When ASP.NET picks up a free thread in the CLR threadpool, it executes the request. If there are no available CLR threads, it gets queued up in the application level queue (which has bad performance)

So based on the previous understanding, my questions are the following.

  1. In synchronous mode, does that mean 1 request per 1 CLR thread?

    *) If so, how many CONCURRENT requests can be served on a 1 CPU? Or should I ask the reverse? How may CLR threads are allowed per 1 CPU? Say, 50 CLR threads are allowed, does that mean then it's limited to serve 50 requests at any given time? Confused.

  2. If I set the "requestQueueLimit" in "processModle" configuration to 5000, what does it mean really? You can queue up 5000 requests in the application queue? Isn't that really bad? Why would you ever set it so high since application queue has bad performance?

  3. If you are programming asynchronous page, exactly where it starts to get the benefit in the above process?

  4. I researched and see that by default, IIS 6.0's threadpool size is 256. 5000 concurrent requests comes in, handled by 256 IIS 6.0 threads and then each of the 256 threads, hands it off to CLR threads which i'm guessing is even lower by default. isn't that itself asynchronous? A bit confused. In addition, where and when does the bottleneck start to show up in synchronous mode? and in asynchronous mode? (Not sure if I'm making any sense, I'm just confused).

  5. What happens when IIS threadpool (all 256 of them) are busy?

  6. What happens when all CLR threads are busy? (I assume then, all requests are queued up in the application level queue)

  7. What happens when application queue is over the requestQueueLimit?

Thanks a lot for reading, greatly appreciate your expertise on this matter.

1
asp.netperformanceiisthreadpool

1 Answers

5
votes

You're pretty spot-on with the handoff process to the CLR, but here's where things get interesting:

  • If every step of the request is CPU-bound/otherwise synchronous, yes: that request will suck up that thread for its lifetime.
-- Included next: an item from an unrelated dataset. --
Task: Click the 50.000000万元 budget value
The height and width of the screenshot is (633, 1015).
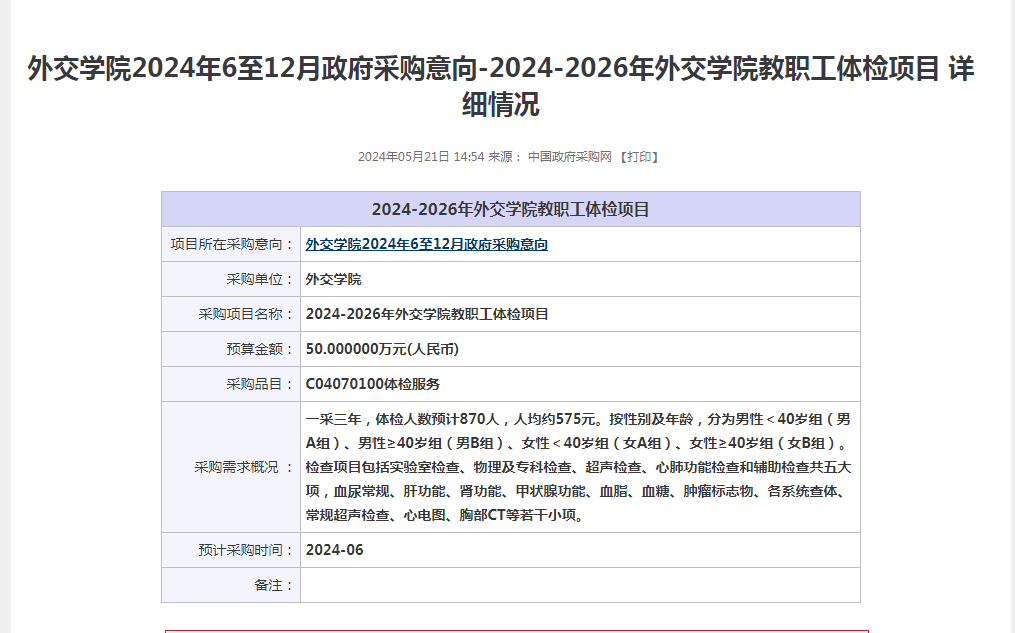Action: 382,349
  • However, if any part of the request processing tasks out to anything asynchronous or even anything I/O related outside of purely managed code (db connection, file read/write, etc), it is possible, if not probable, that this will happen:

    • Request comes into CLR-land, picked up by thread A

    • Request calls out to filesystem

    • Under the hood, the transition to unmanaged code happens at some level which results in an IO completion port thread (different than a normal thread pool thread) being allocated in a callback-like manner.
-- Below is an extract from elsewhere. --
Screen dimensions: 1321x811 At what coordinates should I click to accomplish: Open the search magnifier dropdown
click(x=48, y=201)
    • Once that handoff occurs, Thread A returns back to the thread pool, where it is able to service requests.

    • Once the I/O task completes, execution is re-queued, and let's say Thread A is busy - Thread B picks up the request.
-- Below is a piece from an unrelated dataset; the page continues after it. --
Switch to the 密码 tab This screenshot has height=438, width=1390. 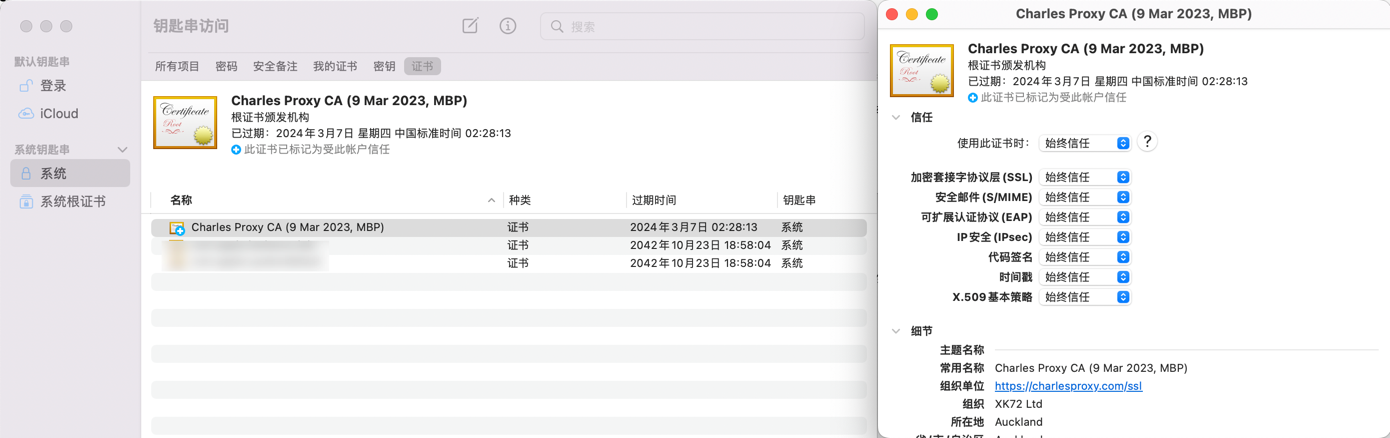(226, 66)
This sort of "fun" behavior is also called "Thread Agility", and is one reason to avoid using ANYTHING that is Thread Static in an ASP.NET application if you can.

Now, to some of your questions:

  • The request queue limit is the number of requests that can be "in line" before requests start getting flat-out dropped. If you had, say, an exceptionally "bursty" application, where you may get a LOT of very short lived requests, setting this high would prevent dropped requests, since they would bunch up in the queue, but drain equally as quickly.

  • Asynchronous handlers allow you to create the same "call me when you're done" type of behavior that the above scenario has; for example, if you say needed to make a web service call, calling that synchronously via say some HttpWebRequest call would by default block until completion, locking up that thread until it was done. Calling the same service asynchronously (or an asynchronous handler, any Begin/EndXXX pattern...) allows you some control over who actually gets tied up - your calling thread can continue along performing actions until that web service returns, which might actually be after the request has completed.

  • One thing to note is there is but one ThreadPool - all non-IO threads are pulled from there, so if you move everything to asynchronous processing, you may just bite yourself by exhausting your threadpool doing background work, and not servicing requests.